The rivers as barriers have produced some of the ecoregion's most distinctive fauna. Over 170 species of mammals live here. Almost 120 species alone have been recorded at one location on the upper Urucu River. Mammals that can traverse between flooded and terra firme forests include the common squirrel monkey, white-fronted capuchin, brown woolly monkey, and collared peccary. Species restricted to the Southwestern Amazon Moist Forests global ecoregion include the short-eared dog - a rare canid seldom seen by researchers - Linnaeus's two-toed sloth, the pygmy marmoset, brown-mantled tamarin, and Goeldi's marmoset. The endangered Peruvian spider monkey and giant otter hold out in the less-disturbed stretches. Large mammals include silky and southern and giant anteaters, the brown-throated sloth, jaguar, cougar, two species of brocket deer, and the South American tapir.

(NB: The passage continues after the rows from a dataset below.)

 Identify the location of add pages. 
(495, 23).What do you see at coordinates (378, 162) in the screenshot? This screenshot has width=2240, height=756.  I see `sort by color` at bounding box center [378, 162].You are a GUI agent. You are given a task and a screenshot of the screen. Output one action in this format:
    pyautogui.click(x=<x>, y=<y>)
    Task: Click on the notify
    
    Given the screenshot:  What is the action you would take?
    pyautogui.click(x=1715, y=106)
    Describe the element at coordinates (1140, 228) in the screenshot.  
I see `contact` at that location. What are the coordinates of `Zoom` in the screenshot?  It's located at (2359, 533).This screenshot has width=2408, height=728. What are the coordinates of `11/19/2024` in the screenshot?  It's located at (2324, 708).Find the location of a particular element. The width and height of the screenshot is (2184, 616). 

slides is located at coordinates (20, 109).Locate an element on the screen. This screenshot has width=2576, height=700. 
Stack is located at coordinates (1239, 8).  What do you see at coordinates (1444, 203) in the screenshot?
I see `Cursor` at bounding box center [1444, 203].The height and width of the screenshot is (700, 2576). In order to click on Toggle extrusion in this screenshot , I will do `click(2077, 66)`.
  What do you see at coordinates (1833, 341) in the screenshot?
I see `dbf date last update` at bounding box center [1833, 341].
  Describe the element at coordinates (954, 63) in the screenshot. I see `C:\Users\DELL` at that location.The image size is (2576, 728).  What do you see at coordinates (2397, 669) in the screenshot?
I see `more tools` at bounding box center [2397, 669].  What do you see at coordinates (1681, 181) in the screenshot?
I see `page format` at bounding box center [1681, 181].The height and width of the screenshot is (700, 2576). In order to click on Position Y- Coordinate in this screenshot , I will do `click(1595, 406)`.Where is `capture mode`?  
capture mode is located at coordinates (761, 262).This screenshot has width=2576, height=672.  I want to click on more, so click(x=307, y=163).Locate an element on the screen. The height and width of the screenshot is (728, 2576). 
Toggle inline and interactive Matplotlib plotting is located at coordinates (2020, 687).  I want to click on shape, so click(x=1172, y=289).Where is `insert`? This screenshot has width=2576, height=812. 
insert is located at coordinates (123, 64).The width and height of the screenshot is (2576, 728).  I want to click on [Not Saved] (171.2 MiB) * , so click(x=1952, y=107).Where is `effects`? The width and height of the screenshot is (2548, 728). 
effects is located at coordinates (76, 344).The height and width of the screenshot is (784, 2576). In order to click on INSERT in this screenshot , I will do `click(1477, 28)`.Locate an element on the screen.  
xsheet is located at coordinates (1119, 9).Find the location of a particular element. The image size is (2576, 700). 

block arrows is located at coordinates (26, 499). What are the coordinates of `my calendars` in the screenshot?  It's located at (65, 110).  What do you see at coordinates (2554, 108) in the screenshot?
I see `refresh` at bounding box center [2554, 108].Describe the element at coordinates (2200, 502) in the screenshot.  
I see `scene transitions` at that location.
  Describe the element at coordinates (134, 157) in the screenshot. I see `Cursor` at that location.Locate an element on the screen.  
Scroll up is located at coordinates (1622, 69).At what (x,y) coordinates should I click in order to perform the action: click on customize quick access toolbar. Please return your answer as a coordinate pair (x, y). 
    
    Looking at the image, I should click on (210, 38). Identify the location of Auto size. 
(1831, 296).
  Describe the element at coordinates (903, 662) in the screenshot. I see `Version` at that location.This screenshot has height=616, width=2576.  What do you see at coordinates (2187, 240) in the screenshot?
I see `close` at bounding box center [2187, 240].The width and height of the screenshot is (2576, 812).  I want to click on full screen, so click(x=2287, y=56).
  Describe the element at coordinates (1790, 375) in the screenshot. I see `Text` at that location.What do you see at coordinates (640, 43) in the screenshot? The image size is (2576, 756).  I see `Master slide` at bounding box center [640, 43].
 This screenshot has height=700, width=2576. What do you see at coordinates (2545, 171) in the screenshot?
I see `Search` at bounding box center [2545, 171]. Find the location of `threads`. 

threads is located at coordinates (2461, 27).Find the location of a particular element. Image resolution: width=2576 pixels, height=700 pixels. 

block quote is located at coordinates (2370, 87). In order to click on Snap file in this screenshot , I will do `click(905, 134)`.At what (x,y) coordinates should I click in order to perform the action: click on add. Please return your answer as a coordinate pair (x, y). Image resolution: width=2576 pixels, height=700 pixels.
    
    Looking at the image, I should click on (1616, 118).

Over 550 species of birds have been recorded in the ecoregion, with many endemics. The mix includes macaws, parrots, and tanagers in their familiar Amazonian abundance - species in Amazona and Ara, genera like Tangara and Tachyphonus. The seasonal migrants come through. The non-migratory residents include the pavonine quetzal, with its iridescent green plumage, and three species of curassow - the nocturnal, the razor-billed, and the wattled - whose declines track the declines of intact forest everywhere. Crax globulosa, the wattled curassow, is endangered, its populations pushed back by hunting and logging. Tinamous - ground-dwelling birds related to ratites - creep through the understory in genera Crypturellus and Tinamus. The white-throated toucan and the various woodcreepers move through the canopy. The full avifauna has not yet been exhaustively surveyed.
The World Wildlife Fund classes the ecoregion as Relatively Stable and Intact, a phrase that understates the contingency of the situation. No roads cross the Juruá-Purus. That is the primary reason it remains forest. Petrobras has explored for oil and gas here for years and cut deforested patches. A large area near Tefé was cleared for an experimental agricultural project that was abandoned and is now secondary forest. Urban centers - Carauari, Tefé, Coari, Jutaí - and small farming settlements along the rivers are surrounded by clearings for houses, agriculture, and pasture. Hunting and selective logging reach further into the forest than any road does. The large threat is a planned extension of the Trans-Amazonian Highway from Lábrea on the Purus to Tabatinga on the triple border with Peru and Colombia. If that highway is built, the forest along it changes. That is what roads do. The Juruá-Purus is what Amazonia looks like before the road arrives.
Centered at 4.88 degrees south, 66.36 degrees west in the state of Amazonas in northwest Brazil. Cruising altitudes of 15,000 to 25,000 feet show the flat floodplain landscape cut by the meandering Juruá, Purus, Jutaí, Tefé, and Tapauá rivers, with innumerable oxbow lakes catching light. Nearest airports are Tefé (SBTF) on the Solimões, Eirunepé (SBEP) on the Juruá, and Labrea (SBLB) on the Purus. Expect heavy afternoon convection year-round with peak storm activity in the March-to-June wet season.